Task objective. Take the records below and write them out again exactly.

Saved entries:
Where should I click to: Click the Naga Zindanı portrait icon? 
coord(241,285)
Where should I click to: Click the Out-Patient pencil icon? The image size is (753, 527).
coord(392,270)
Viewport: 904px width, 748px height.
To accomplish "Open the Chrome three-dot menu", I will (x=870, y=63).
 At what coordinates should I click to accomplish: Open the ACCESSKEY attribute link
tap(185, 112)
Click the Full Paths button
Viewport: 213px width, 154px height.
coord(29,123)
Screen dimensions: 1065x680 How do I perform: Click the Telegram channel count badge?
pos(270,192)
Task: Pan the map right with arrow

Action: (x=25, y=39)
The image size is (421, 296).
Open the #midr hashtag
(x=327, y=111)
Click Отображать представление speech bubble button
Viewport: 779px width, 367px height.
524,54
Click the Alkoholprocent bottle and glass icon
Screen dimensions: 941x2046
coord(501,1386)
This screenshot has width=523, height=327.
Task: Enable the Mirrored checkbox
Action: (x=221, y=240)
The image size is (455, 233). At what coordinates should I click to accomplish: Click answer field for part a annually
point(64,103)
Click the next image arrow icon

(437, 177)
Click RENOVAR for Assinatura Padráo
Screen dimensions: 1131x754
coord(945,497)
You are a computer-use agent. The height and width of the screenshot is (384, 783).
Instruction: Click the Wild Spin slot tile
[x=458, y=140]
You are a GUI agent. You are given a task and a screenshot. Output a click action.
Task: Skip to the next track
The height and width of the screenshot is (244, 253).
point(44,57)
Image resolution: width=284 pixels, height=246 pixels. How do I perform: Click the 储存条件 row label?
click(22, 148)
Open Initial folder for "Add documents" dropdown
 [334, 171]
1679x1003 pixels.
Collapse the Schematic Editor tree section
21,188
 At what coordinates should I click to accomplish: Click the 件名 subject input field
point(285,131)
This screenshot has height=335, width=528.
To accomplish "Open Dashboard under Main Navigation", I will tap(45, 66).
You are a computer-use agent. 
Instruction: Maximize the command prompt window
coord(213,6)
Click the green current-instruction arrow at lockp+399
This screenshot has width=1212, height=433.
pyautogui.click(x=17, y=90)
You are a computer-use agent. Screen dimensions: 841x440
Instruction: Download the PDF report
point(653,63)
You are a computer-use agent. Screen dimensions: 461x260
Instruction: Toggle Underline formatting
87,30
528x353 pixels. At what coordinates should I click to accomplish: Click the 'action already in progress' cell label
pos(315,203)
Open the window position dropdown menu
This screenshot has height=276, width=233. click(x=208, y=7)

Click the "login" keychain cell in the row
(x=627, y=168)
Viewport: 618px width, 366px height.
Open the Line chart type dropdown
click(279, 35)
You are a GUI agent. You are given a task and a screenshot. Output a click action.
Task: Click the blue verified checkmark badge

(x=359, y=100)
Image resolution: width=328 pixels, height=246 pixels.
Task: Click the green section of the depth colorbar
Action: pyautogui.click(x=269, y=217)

Written answer.
Where should I click to: Click the Naga Zindanı portrait icon? 
coord(241,285)
Where should I click to: Click the Out-Patient pencil icon? The image size is (753, 527).
coord(392,270)
Viewport: 904px width, 748px height.
To accomplish "Open the Chrome three-dot menu", I will (x=870, y=63).
 At what coordinates should I click to accomplish: Open the ACCESSKEY attribute link
tap(185, 112)
Click the Full Paths button
Viewport: 213px width, 154px height.
coord(29,123)
Screen dimensions: 1065x680 How do I perform: Click the Telegram channel count badge?
pos(270,192)
Task: Pan the map right with arrow

Action: (x=25, y=39)
The image size is (421, 296).
Open the #midr hashtag
(x=327, y=111)
Click Отображать представление speech bubble button
Viewport: 779px width, 367px height.
524,54
Click the Alkoholprocent bottle and glass icon
Screen dimensions: 941x2046
coord(501,1386)
This screenshot has width=523, height=327.
Task: Enable the Mirrored checkbox
Action: (x=221, y=240)
The image size is (455, 233). At what coordinates should I click to accomplish: Click answer field for part a annually
point(64,103)
Click the next image arrow icon

(437, 177)
Click RENOVAR for Assinatura Padráo
Screen dimensions: 1131x754
coord(945,497)
You are a computer-use agent. The height and width of the screenshot is (384, 783).
Instruction: Click the Wild Spin slot tile
[x=458, y=140]
You are a GUI agent. You are given a task and a screenshot. Output a click action.
Task: Skip to the next track
The height and width of the screenshot is (244, 253).
point(44,57)
Image resolution: width=284 pixels, height=246 pixels. How do I perform: Click the 储存条件 row label?
click(22, 148)
Open Initial folder for "Add documents" dropdown
 [334, 171]
1679x1003 pixels.
Collapse the Schematic Editor tree section
21,188
 At what coordinates should I click to accomplish: Click the 件名 subject input field
point(285,131)
This screenshot has height=335, width=528.
To accomplish "Open Dashboard under Main Navigation", I will tap(45, 66).
You are a computer-use agent. 
Instruction: Maximize the command prompt window
coord(213,6)
Click the green current-instruction arrow at lockp+399
This screenshot has width=1212, height=433.
pyautogui.click(x=17, y=90)
You are a computer-use agent. Screen dimensions: 841x440
Instruction: Download the PDF report
point(653,63)
You are a computer-use agent. Screen dimensions: 461x260
Instruction: Toggle Underline formatting
87,30
528x353 pixels. At what coordinates should I click to accomplish: Click the 'action already in progress' cell label
pos(315,203)
Open the window position dropdown menu
This screenshot has height=276, width=233. click(x=208, y=7)

Click the "login" keychain cell in the row
(x=627, y=168)
Viewport: 618px width, 366px height.
Open the Line chart type dropdown
click(279, 35)
You are a GUI agent. You are given a task and a screenshot. Output a click action.
Task: Click the blue verified checkmark badge

(x=359, y=100)
Image resolution: width=328 pixels, height=246 pixels.
Task: Click the green section of the depth colorbar
Action: pyautogui.click(x=269, y=217)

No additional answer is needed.